Adding to the safety problem is the pressure that pilots of medical evacuation choppers face when weighing a patient's dire situation against their own judgment of whether conditions are safe to launch.

Too often, the result is "a bush pilot mentality" that leads to hazardous flights, Hall said.

"There were times when a dispatcher said to me, 'If you don't fly, the patient will die,' " said Patrick Veillette, 48, a corporate pilot in Utah who worked as an emergency medical services pilot for five years. "It is almost impossible to isolate yourself from the patient's condition, and you really want to save that life. But if I didn't feel confident that conditions were safe, my answer back always was: 'One may die, but if we fly four may die.' "

The first step to improve safety on medical helicopters should be to immediately require two pilots on all medical helicopter flights to end a chain of accidents—15 so far this year, experts said. The safety board has called on the Federal Aviation Administration to implement reforms over the last decade, including a two-pilot requirement.

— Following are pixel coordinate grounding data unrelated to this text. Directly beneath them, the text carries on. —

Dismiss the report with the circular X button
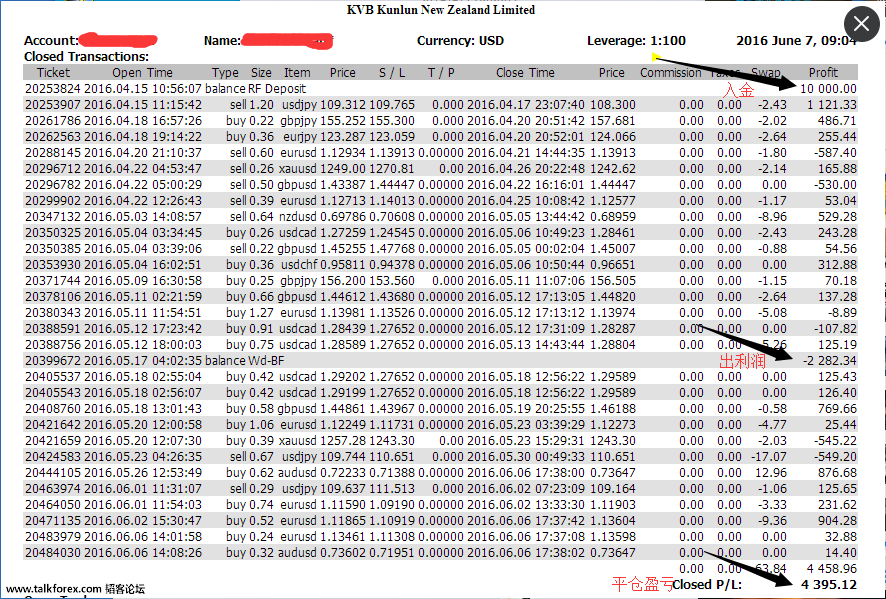 tap(861, 24)
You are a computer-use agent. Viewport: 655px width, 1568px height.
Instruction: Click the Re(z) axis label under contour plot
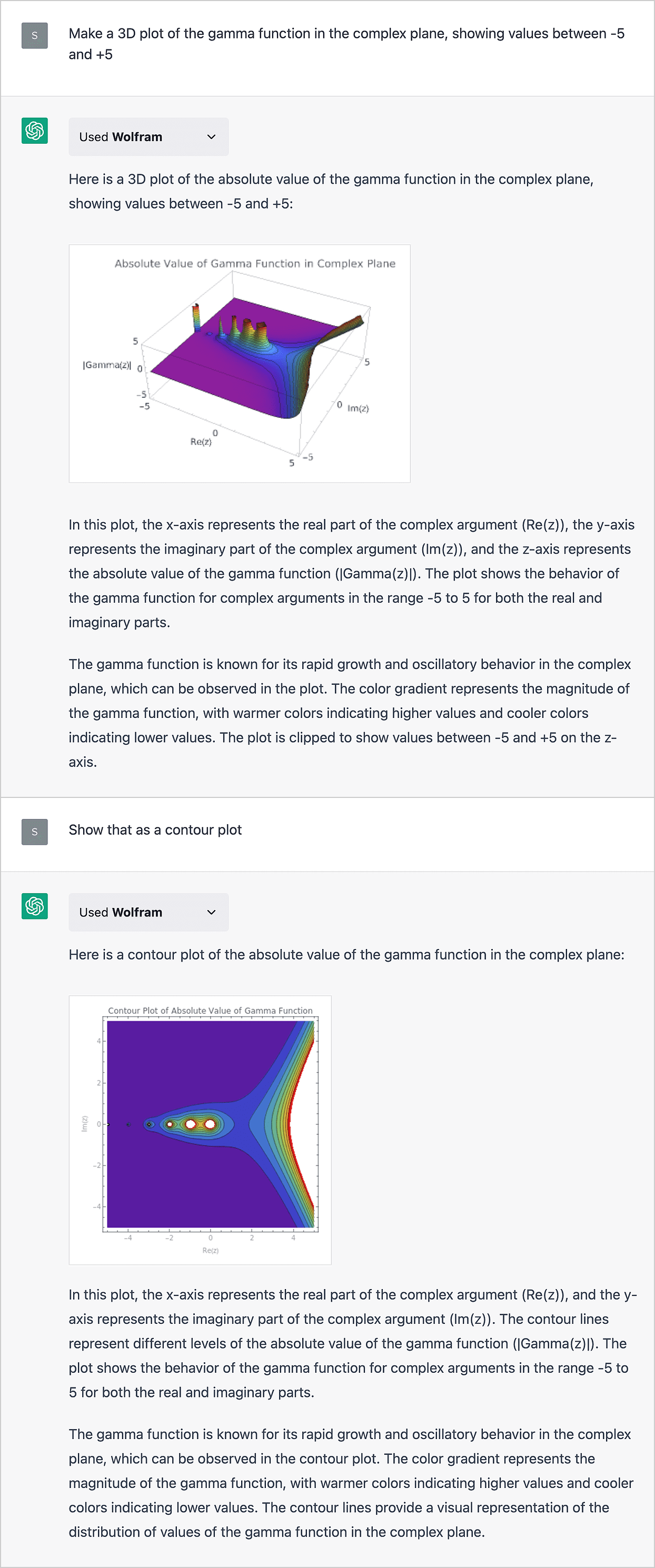(x=211, y=1250)
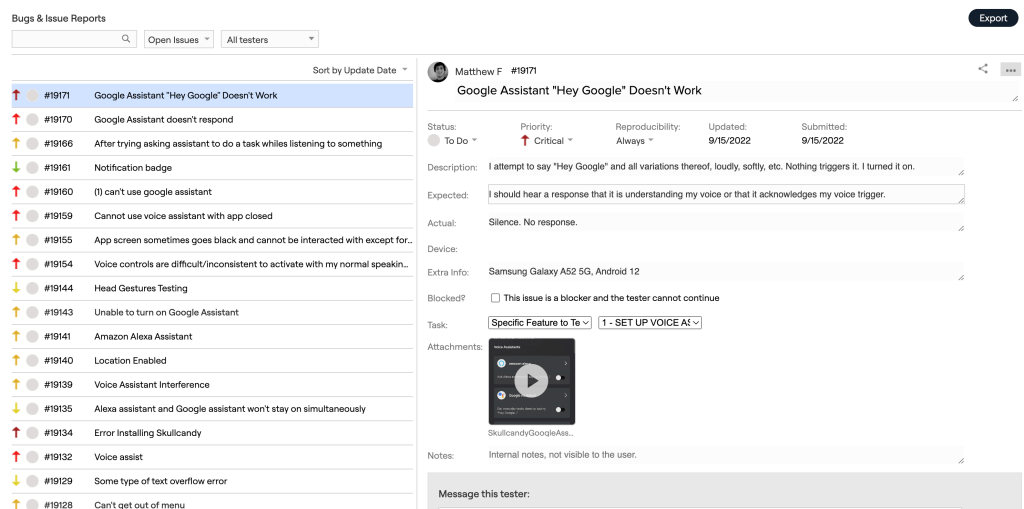Select issue #19141 Amazon Alexa Assistant

143,336
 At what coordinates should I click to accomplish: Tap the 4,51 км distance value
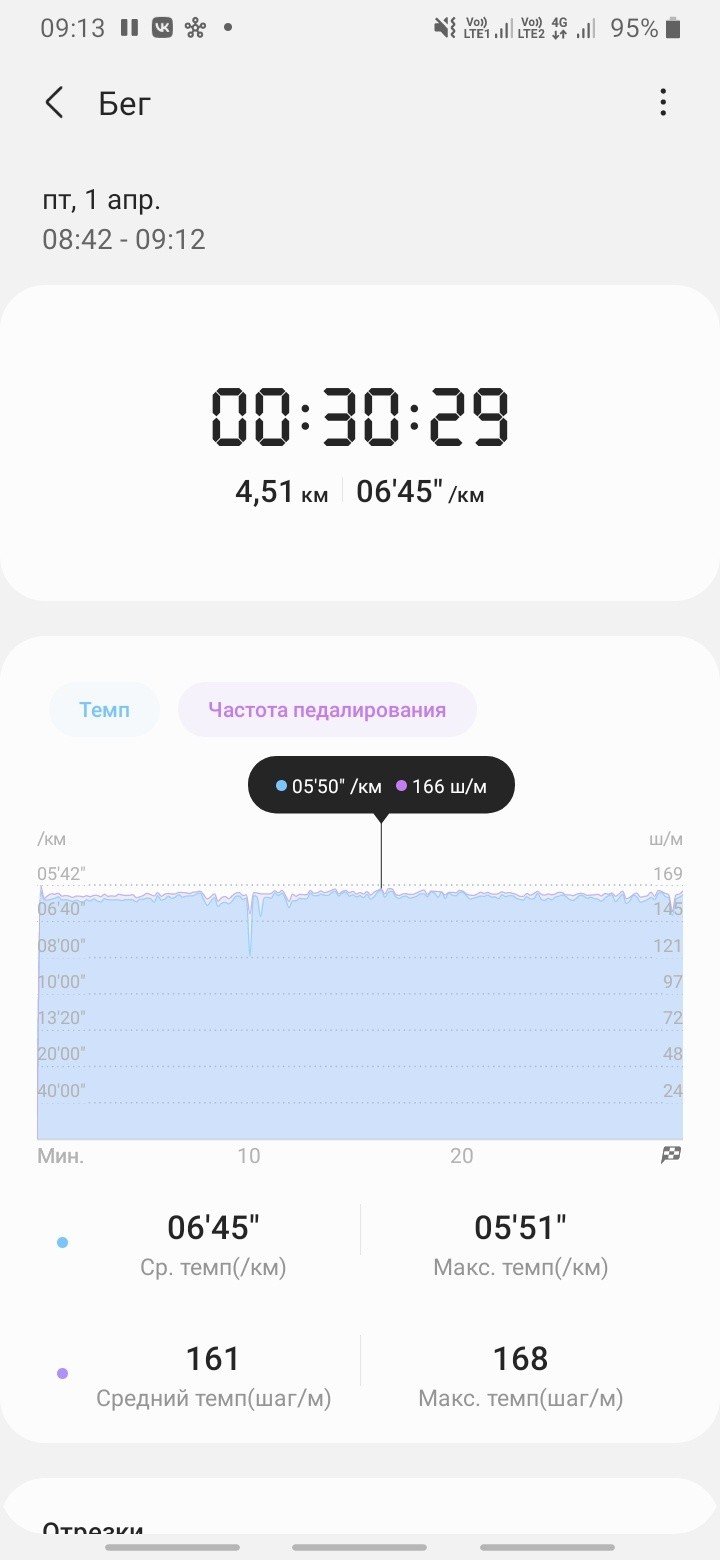point(281,492)
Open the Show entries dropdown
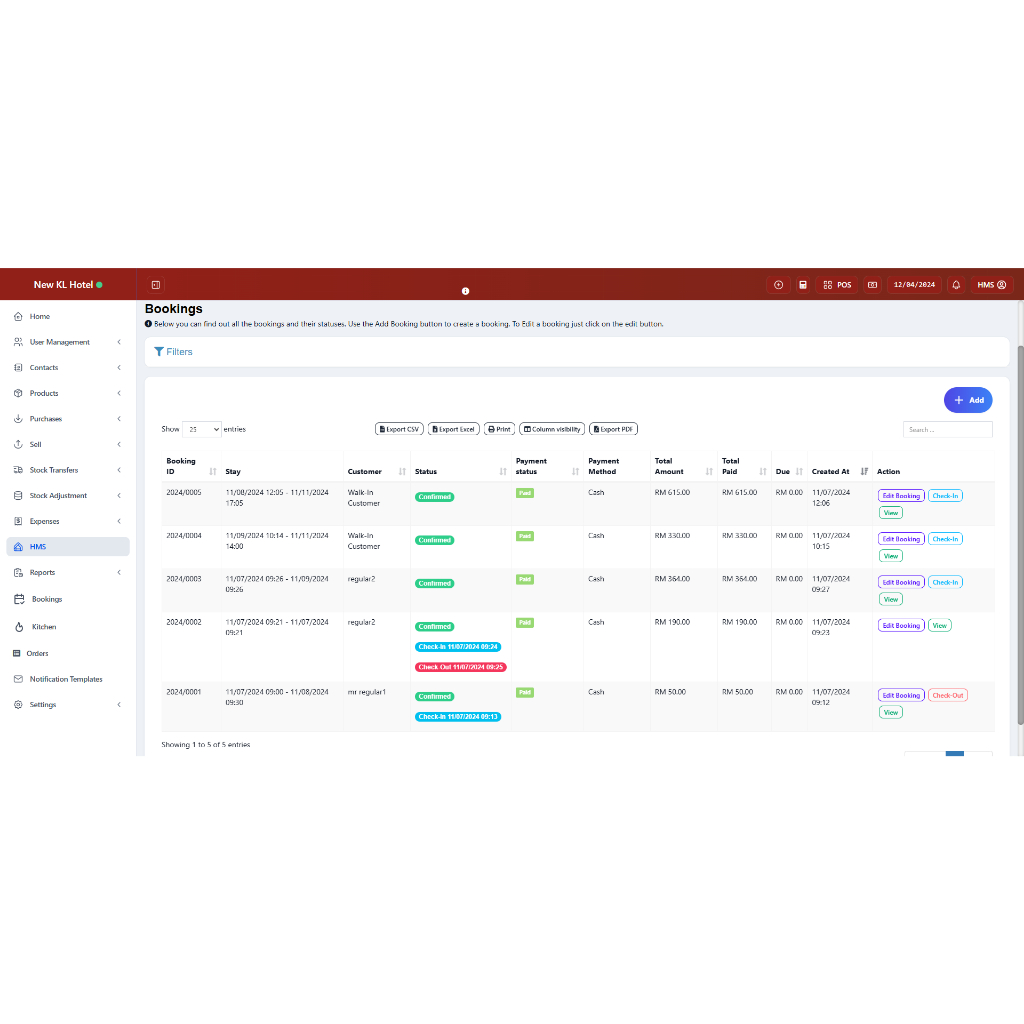Screen dimensions: 1024x1024 pyautogui.click(x=201, y=429)
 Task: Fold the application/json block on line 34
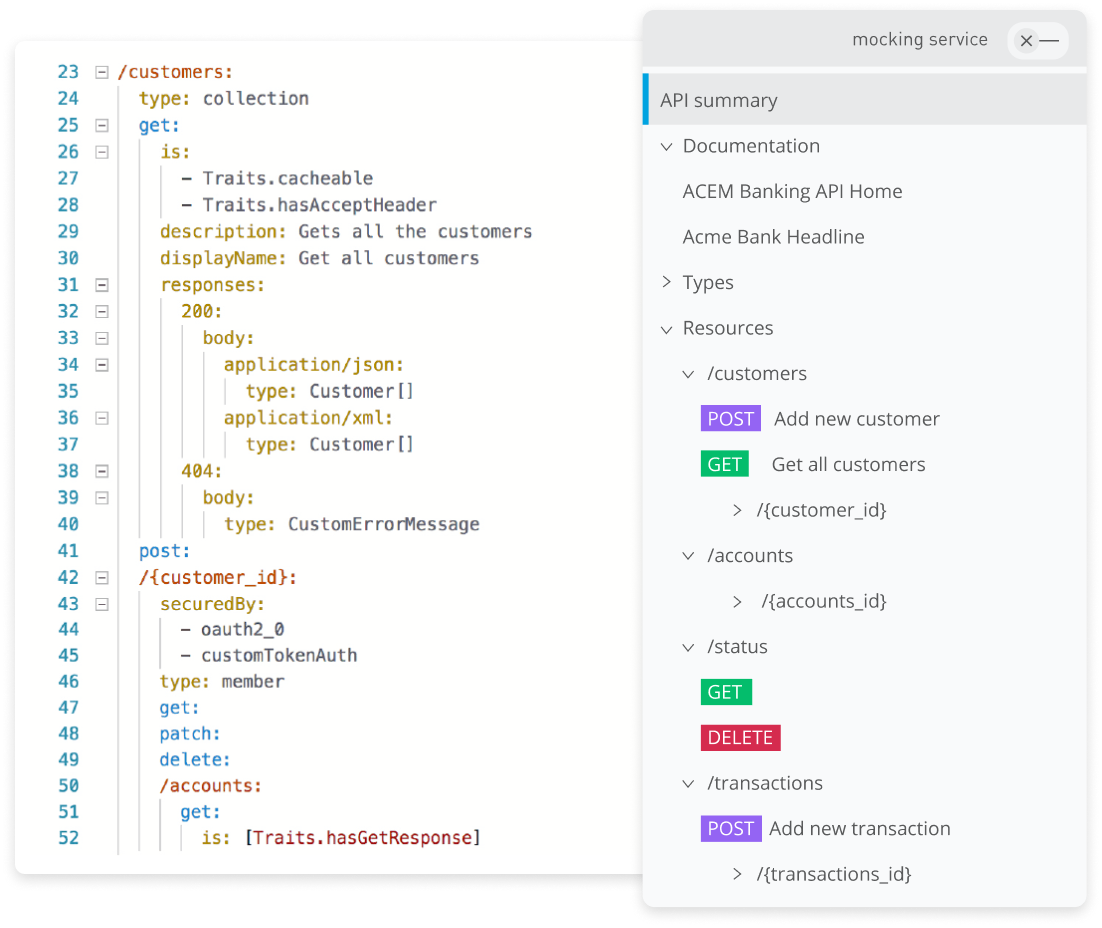coord(101,365)
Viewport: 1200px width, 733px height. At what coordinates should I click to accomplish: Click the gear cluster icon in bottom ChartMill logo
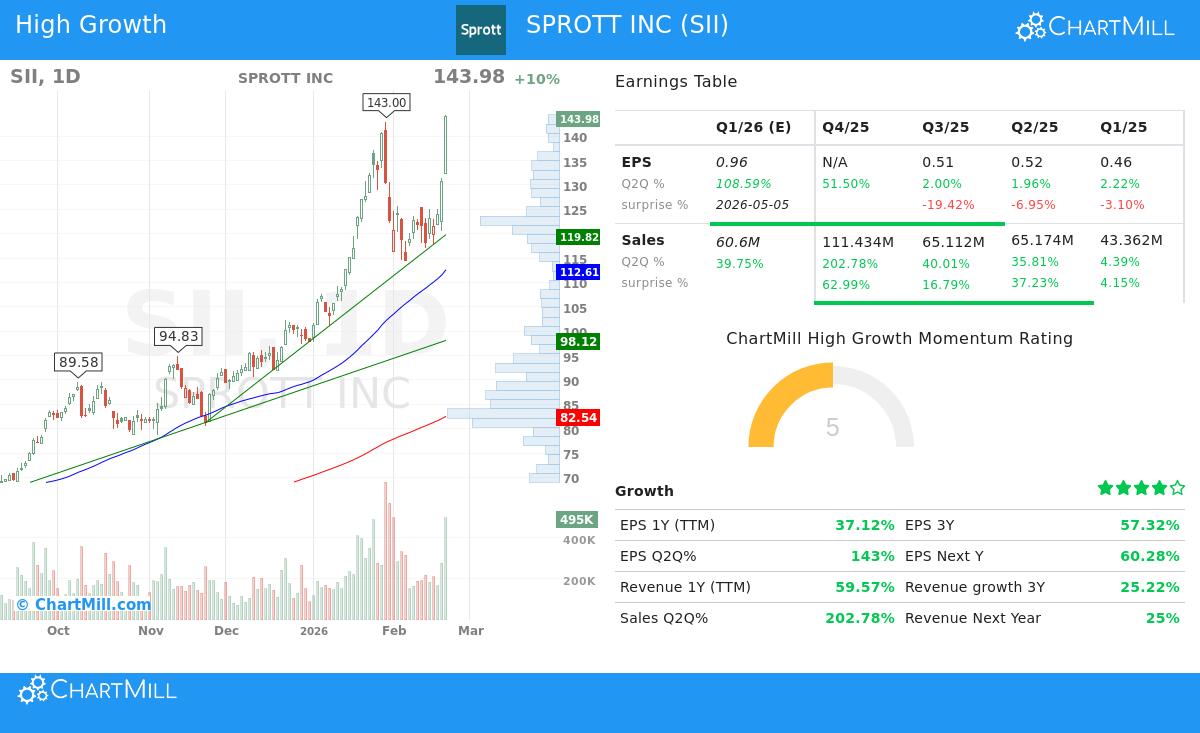pyautogui.click(x=31, y=689)
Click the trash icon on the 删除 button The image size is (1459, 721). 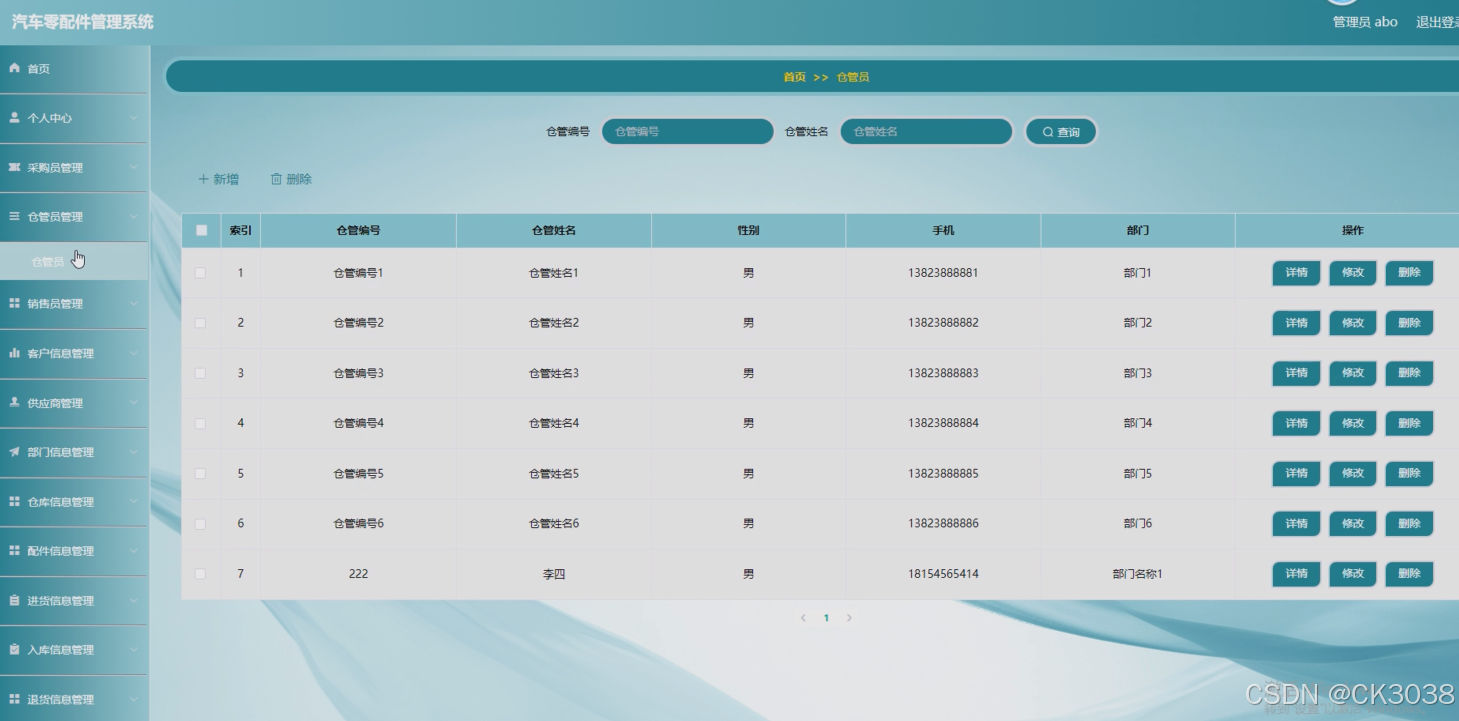coord(277,178)
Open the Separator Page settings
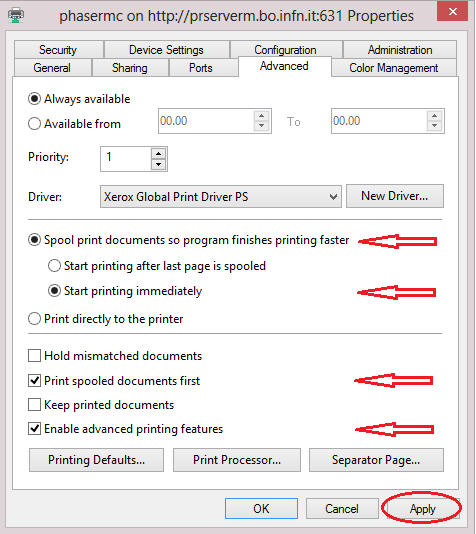 [x=376, y=460]
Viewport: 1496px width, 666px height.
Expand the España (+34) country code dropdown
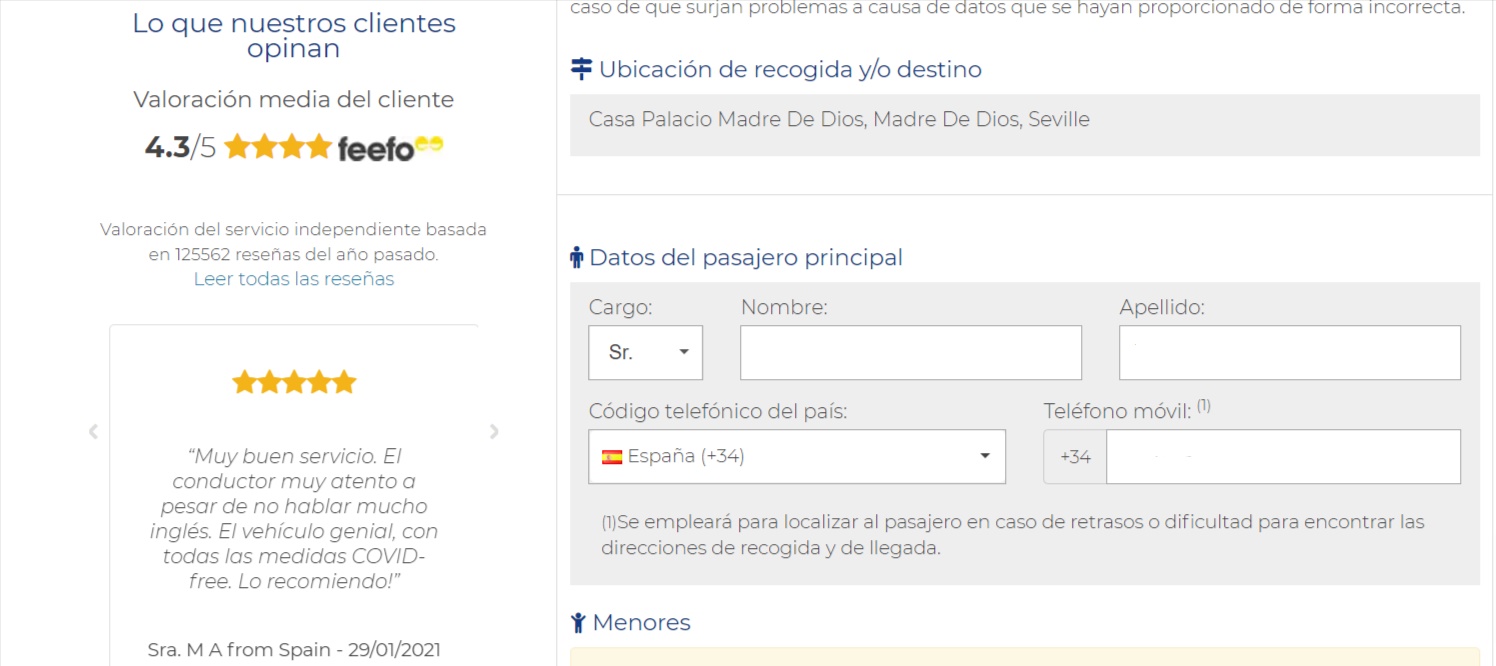coord(797,457)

As is common in the industry, the Bell 222 helicopter that crashed in Aurora after clipping radio tower equipment was flown by a solo pilot, Delbert Waugh, 69, authorities said. Waugh was responsible for flying the helicopter, navigating both visually and using instruments, communicating by radio with personnel in the copter and air-traffic controllers and looking out to avoid other aircraft, trees, buildings and other obstacles.

Two pilots are mandated on all commercial airline flights, and the pilot retirement age is 65, recently increased from 60.

"If the public were informed, no one would ever get on one of these medical aircraft," said Christine Negroni, an aviation safety expert who has compiled a database of medical aviation accidents and incidents over the last 21 years.

Some 193 medical helicopter accidents have been reported during those years, according to statistics recorded by Negroni in the Comprehensive Medical Aviation Services Database, a division of Humanitarian Research Services Inc.

Like Wednesday night's crash, 90 of the 193 accidents occurred between 10 p.m. and 6 a.m., a period that authorities call the "back side of the clock" when fatigue is often a factor. In addition, 47 of the accidents involved the helicopters hitting obstacles, according to the database, which is drawn from government and industry records.

"We have seen tragedy after tragedy continuing to occur for a decade and a vacuum of leadership, action or change in culture by the industry or the FAA to promote safety," said Hall, the former NTSB chairman who is now a consultant with Chicago-based Nolan Law Group.

Aviation safety experts blame the FAA for simply recommending—rather than requiring—sweeping reforms. The FAA has encouraged medical helicopter operators to voluntarily upgrade pilot risk-assessment training and buy technology such as night-vision goggles and devices that warn pilots about obstacles and terrain.

The helicopter that crashed Wednesday night was not equipped with any warning system to alert the pilot about the whereabouts of the radio tower, FAA sources said.

Such warning systems contain updatable databases of all obstacles, man-made and natural, and terrain on Earth. The price of such a unit starts about $15,000.

The pilot of an aircraft heading toward a collision would receive an early oral warning, such as "Obstacle! Obstacle! Pull up!"

"We have all the TV and radio towers in America on our systems," said Bill Reavis, a spokesman for Honeywell Aerospace. "Because of the guy wires coming off the tower, pilots may see the vertical tower but miss the wires."

Officials in the medical helicopter industry say they are frustrated.

The National EMS Pilots Association met this year to discuss the spate of crashes, but members were unable to identify any obvious solutions, said Gary Sizemore, the group's president.

Business pressures might be leading some operators and pilots to make bad decisions, Sizemore said.

"If I don't do it, the company down the street might," he said.

Tribune reporter John Keilman contributed to this report.